(Stored items)
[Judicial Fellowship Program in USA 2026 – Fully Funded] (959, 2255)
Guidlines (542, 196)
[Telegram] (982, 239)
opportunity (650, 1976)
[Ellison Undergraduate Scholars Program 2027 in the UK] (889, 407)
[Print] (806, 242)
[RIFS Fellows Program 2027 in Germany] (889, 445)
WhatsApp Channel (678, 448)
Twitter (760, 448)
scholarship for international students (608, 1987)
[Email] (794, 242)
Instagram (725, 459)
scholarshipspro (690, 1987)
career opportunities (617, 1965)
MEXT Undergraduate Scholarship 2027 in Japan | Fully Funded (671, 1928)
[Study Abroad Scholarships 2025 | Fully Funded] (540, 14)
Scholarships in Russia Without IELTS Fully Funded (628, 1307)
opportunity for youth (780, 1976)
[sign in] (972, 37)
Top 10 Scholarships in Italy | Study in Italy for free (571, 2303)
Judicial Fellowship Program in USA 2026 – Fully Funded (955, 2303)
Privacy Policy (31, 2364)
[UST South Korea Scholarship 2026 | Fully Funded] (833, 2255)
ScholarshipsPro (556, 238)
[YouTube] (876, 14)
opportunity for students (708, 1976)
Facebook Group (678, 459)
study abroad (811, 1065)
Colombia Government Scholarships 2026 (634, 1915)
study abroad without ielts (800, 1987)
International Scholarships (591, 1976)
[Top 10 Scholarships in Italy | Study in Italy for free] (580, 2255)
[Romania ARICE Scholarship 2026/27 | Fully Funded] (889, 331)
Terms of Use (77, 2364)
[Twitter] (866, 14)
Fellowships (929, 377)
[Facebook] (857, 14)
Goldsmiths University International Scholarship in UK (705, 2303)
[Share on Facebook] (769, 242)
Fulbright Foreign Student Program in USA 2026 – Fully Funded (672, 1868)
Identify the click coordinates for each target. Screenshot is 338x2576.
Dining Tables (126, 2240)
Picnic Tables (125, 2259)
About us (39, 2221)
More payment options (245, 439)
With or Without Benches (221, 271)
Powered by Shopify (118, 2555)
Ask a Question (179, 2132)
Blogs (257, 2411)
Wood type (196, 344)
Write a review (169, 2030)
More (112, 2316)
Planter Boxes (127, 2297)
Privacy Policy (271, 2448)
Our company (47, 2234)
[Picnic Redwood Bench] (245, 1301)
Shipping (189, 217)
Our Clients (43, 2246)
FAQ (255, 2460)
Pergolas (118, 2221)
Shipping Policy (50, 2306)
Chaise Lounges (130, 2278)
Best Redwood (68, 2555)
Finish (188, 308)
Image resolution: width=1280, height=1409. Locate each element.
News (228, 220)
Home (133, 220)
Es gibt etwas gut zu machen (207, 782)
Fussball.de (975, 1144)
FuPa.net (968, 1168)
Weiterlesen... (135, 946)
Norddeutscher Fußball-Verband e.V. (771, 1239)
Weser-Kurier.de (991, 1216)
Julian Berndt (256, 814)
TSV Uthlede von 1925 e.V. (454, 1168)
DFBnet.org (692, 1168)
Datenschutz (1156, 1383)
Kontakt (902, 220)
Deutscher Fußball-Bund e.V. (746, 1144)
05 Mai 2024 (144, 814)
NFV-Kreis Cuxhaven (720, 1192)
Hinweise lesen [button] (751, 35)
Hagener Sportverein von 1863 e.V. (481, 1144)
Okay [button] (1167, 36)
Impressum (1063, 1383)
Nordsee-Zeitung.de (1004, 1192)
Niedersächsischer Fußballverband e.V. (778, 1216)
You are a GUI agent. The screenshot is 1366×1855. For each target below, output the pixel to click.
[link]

_Task goal_
Tally up the lines in the records containing the word "Funded", then give the count and nothing else.

_Output for this exercise_
8